Overall survival at 2 years was 32.8% pre- and 37.3% post regionalization (P = .20) for all stages of cancer; stage I-III cases with or without surgery, 55.6% and 61.1%, respectively (P = .25); and among all surgery patients, 72.7% and 85.5%, respectively (P < .03).
Among patients who underwent surgery, the use of neoadjuvant chemotherapy increased from 35% to 66% (P < .0001), as did laparoscopic gastrectomy from 18% to 92% (P < .0001), and D2 lymphadenectomy from 2% to 80% (P < .0001). In addition, dissection of 15 or more lymph nodes also rose from 61% to 95% (P < .0001). Post regionalization, the resection margin was more often negative, and the resection less often involved other organs.
The median length of hospitalization declined from 7 to 3 days (P < .001) after regionalization but all-cause readmissions and reoperation at 30 and 90 days were similar in both cohorts. The risk of bowel obstruction was less frequent post regionalization (P = .01 at both 30 and 90 days), as was risk of infection (P = .03 at 30 days and P = .01 at 90 days).
The risk of one or more serious adverse events was also lower (P < .01), and 30-day mortality did not change (pre 0.7% and post 0.0%, P = .34).
Generalizability may not be feasible
But although this was successful for Kaiser, the authors note that a key limitation of the study is generalizability – and that regionalization may not be feasible in many U.S. settings.
“There needs to be a standardized workflow that all stakeholders agree upon,” Dr. Teh explained. “For example, in our gastric cancer staging pathway, all patients who are considered candidates for surgery have four staging tests: CT scan, PET scan and endoscopic ultrasound [EUS], and staging laparoscopy.”
Another important aspect is that in order to make sure the workflow is smooth and timely, all subspecialties responsible for the staging modalities need to create a “special access.” What this means, he continued, is for example, that the radiology department must ensure that these patients will have their CT scan and PET scans promptly. “Similarly, the GI department must provide quick access to EUS, and the surgery department must quickly provide a staging laparoscopy,” Dr.
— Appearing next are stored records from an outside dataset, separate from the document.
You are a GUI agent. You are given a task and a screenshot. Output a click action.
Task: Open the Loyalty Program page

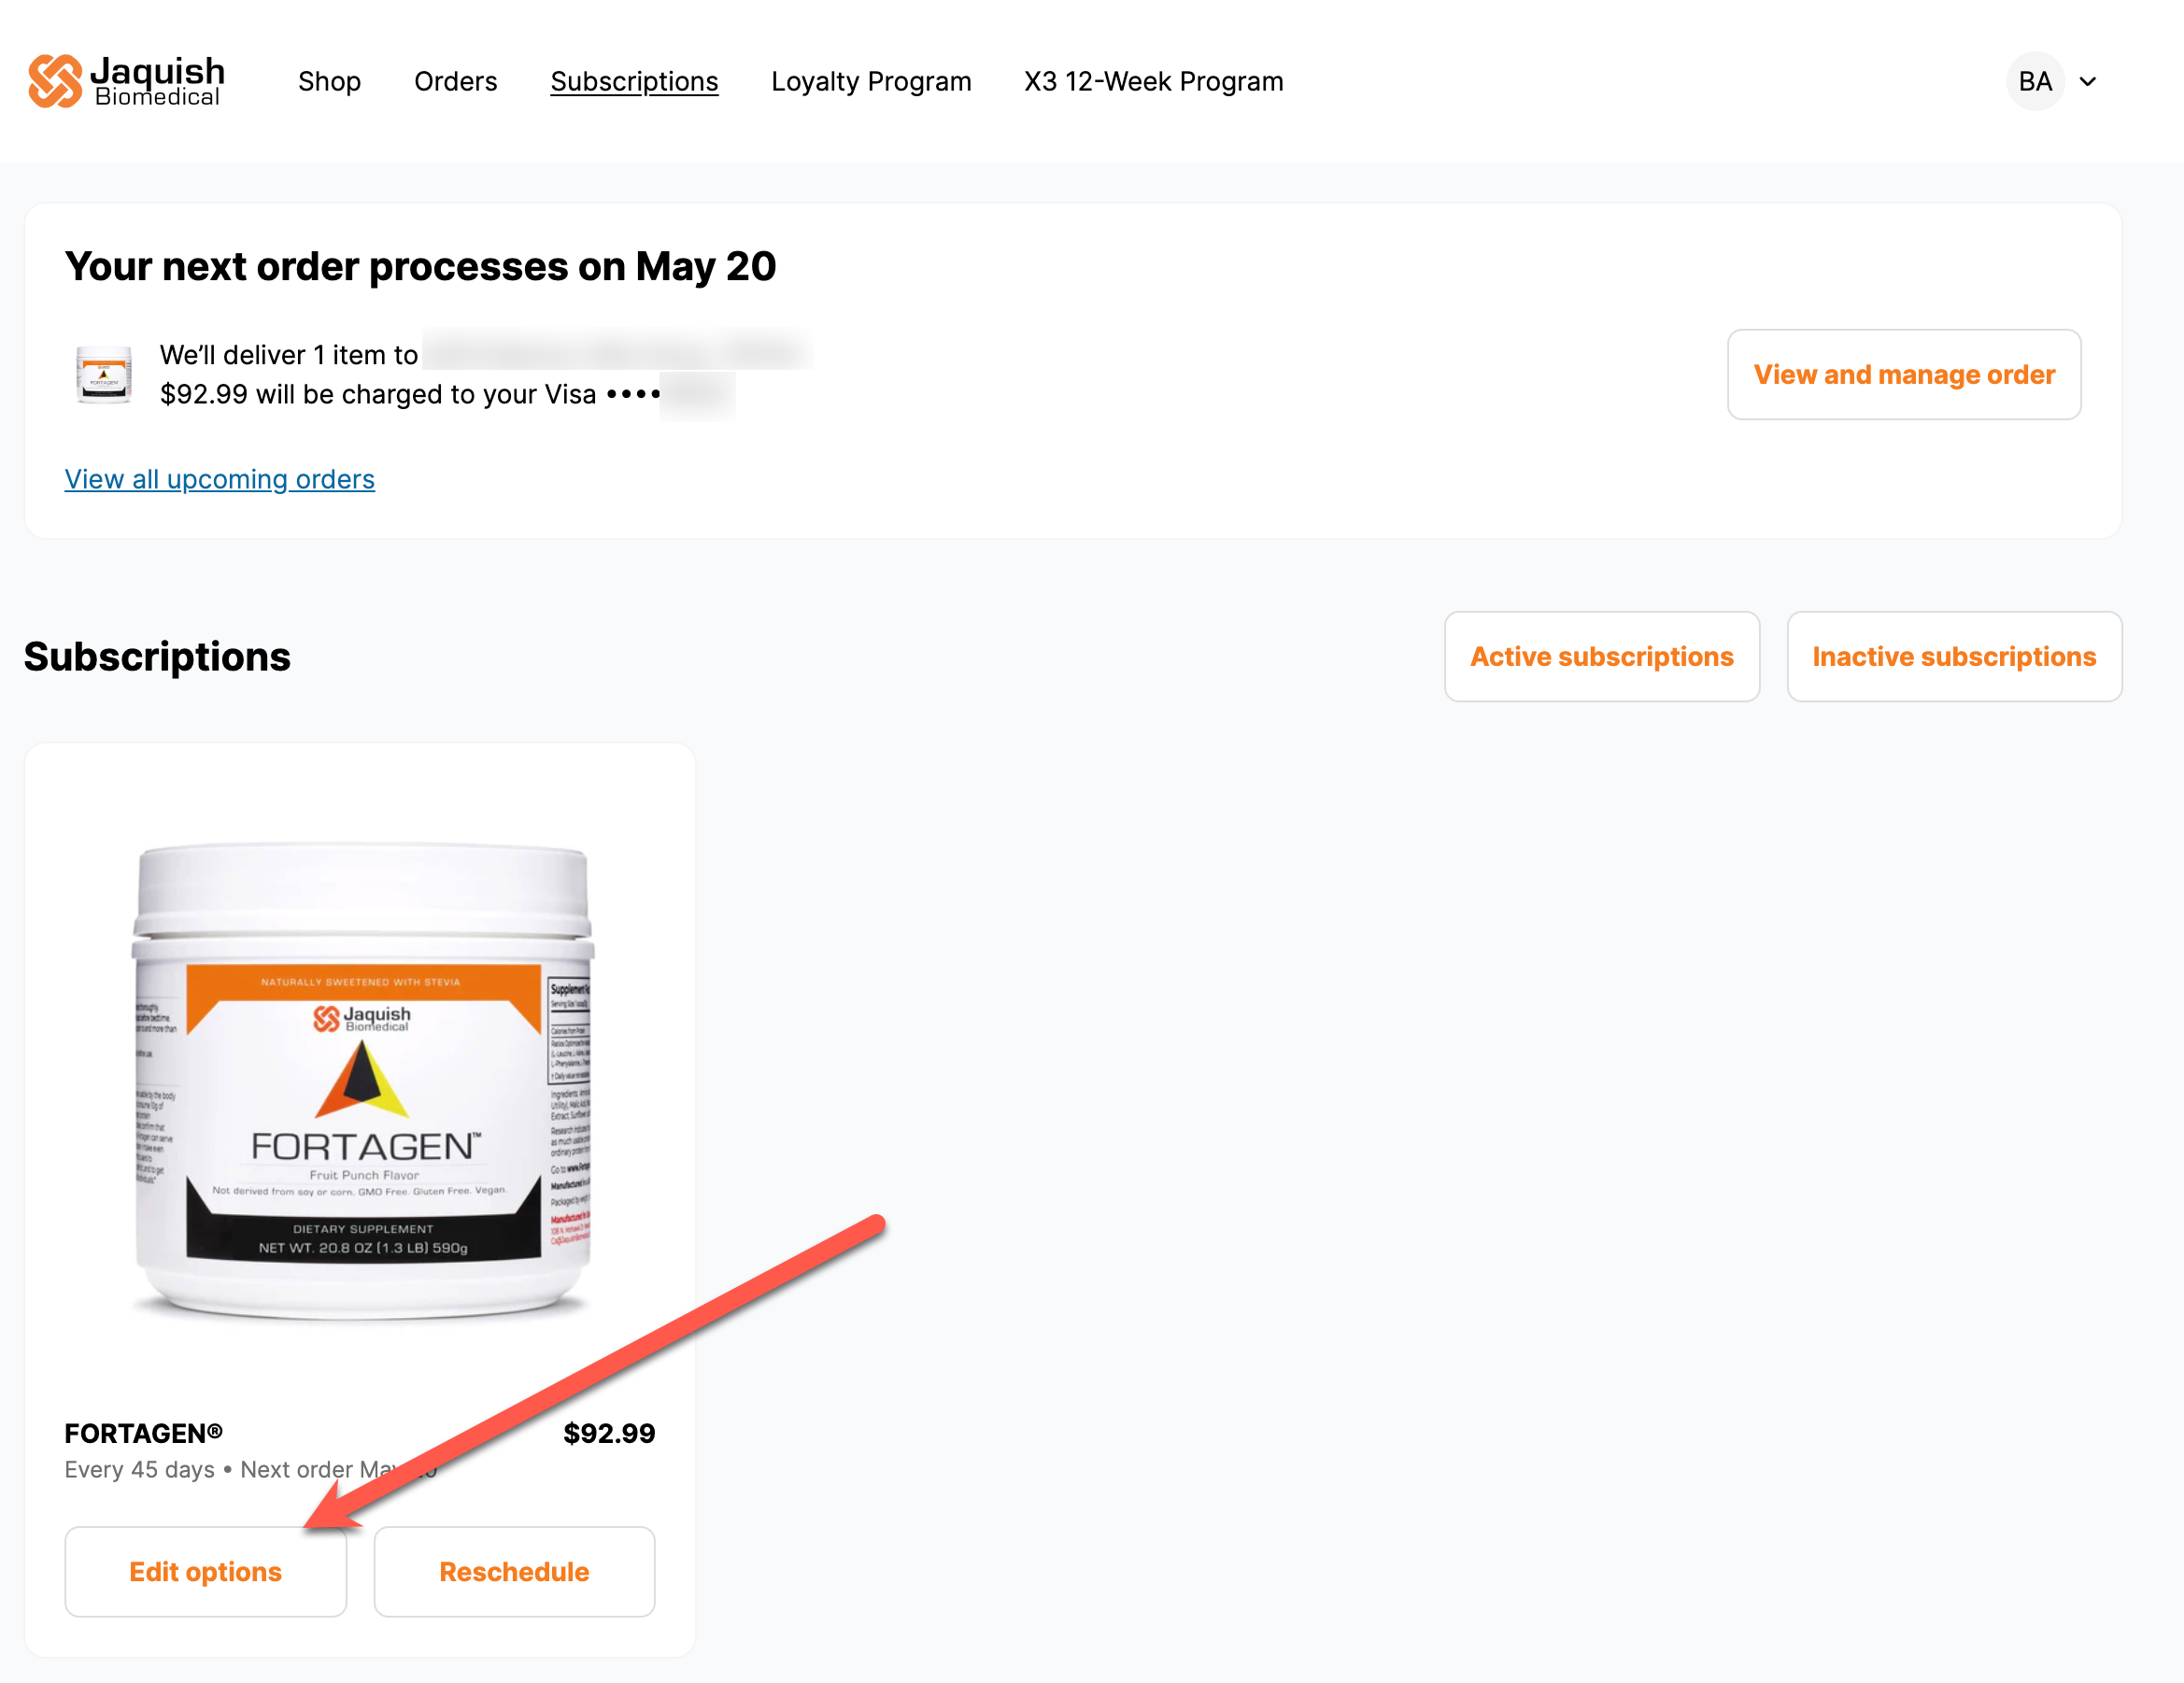(871, 81)
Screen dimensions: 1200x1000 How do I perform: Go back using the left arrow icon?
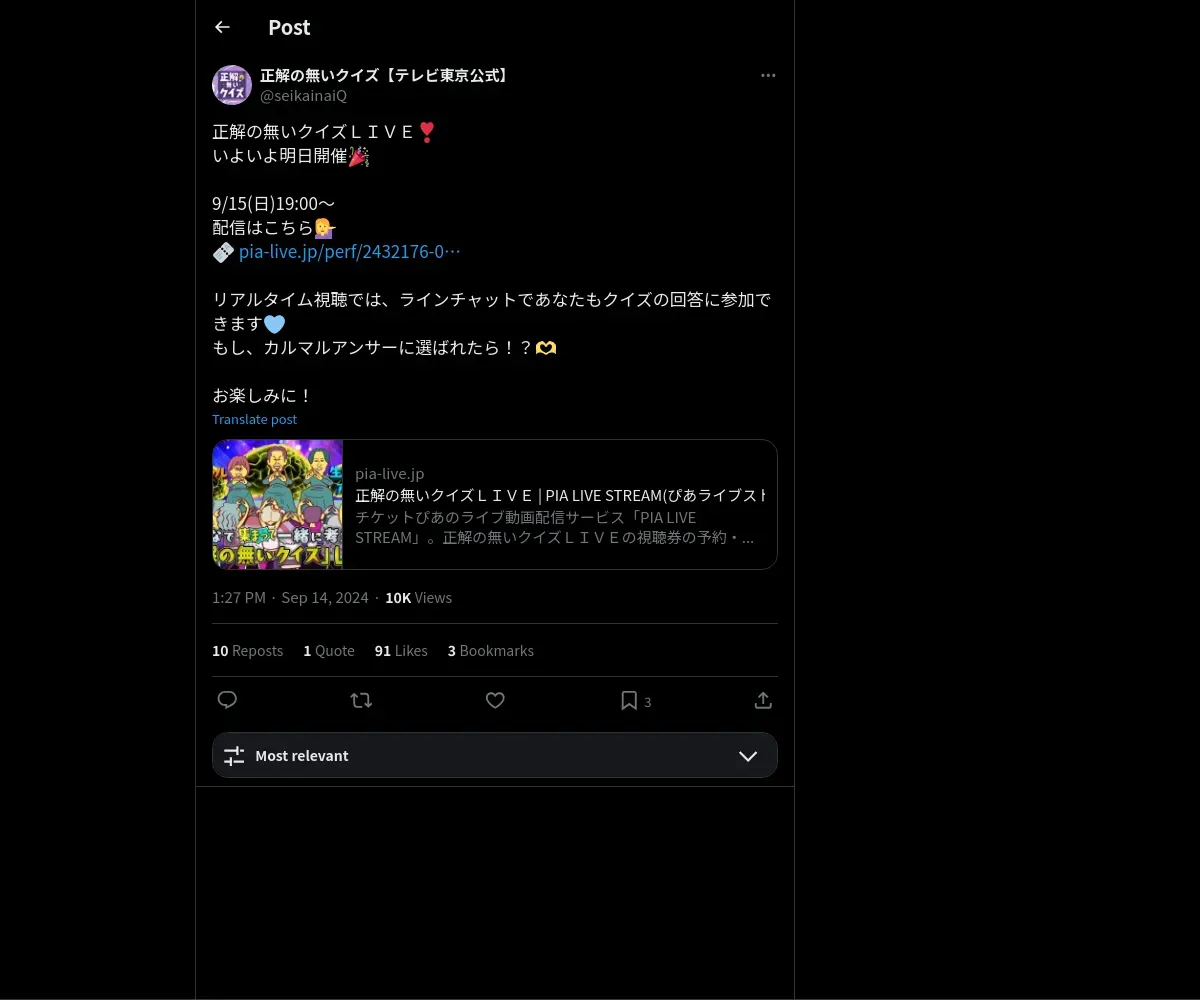pyautogui.click(x=222, y=27)
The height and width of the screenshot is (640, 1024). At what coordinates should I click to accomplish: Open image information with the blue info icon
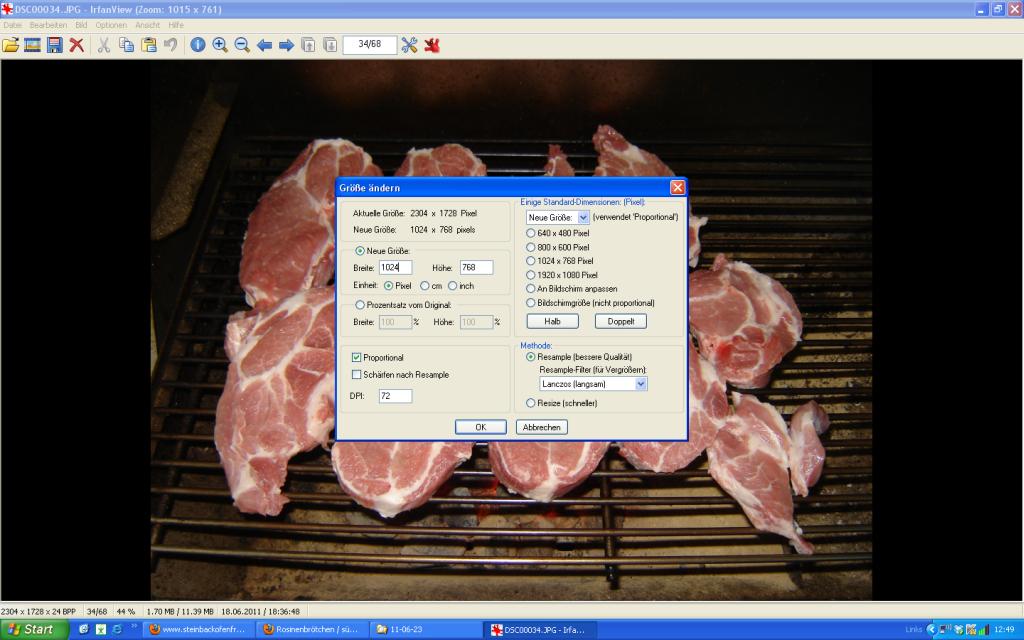198,45
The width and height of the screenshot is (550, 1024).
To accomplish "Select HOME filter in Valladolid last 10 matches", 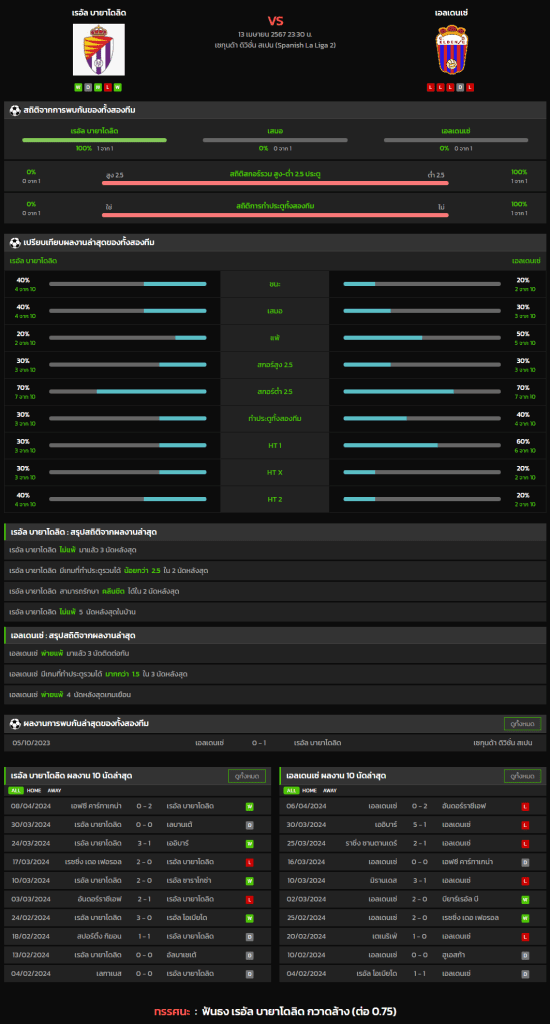I will tap(33, 790).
Teh said. “We have been extremely successful in achieving this goal.”
Dr. Teh also noted that a skilled patient navigator and a team where each member brings high-level expertise and experience to the table are also necessary. And innovative technology is also needed.
“We use artificial intelligence to identify all newly diagnosed cases of gastric [cancer], and within 24 hours of a patient’s diagnosis, a notification is sent to entire team about this new patient,” he added. “We also use AI to extract data to create a dashboard that will track each patient’s progress and outcomes, so that the results are accessible to every member of the team. The innovative technology has also helped us build a comprehensive survivorship program.”
They also noted in their study that European and Canadian systems, as well as the Department of Veterans Affairs, could probably implement components of this, including enhanced recovery after surgery.
The study had no specific funding. Dr. Teh and Dr. Herrinton have disclosed no relevant financial relationships.
A version of this article first appeared on Medscape.com.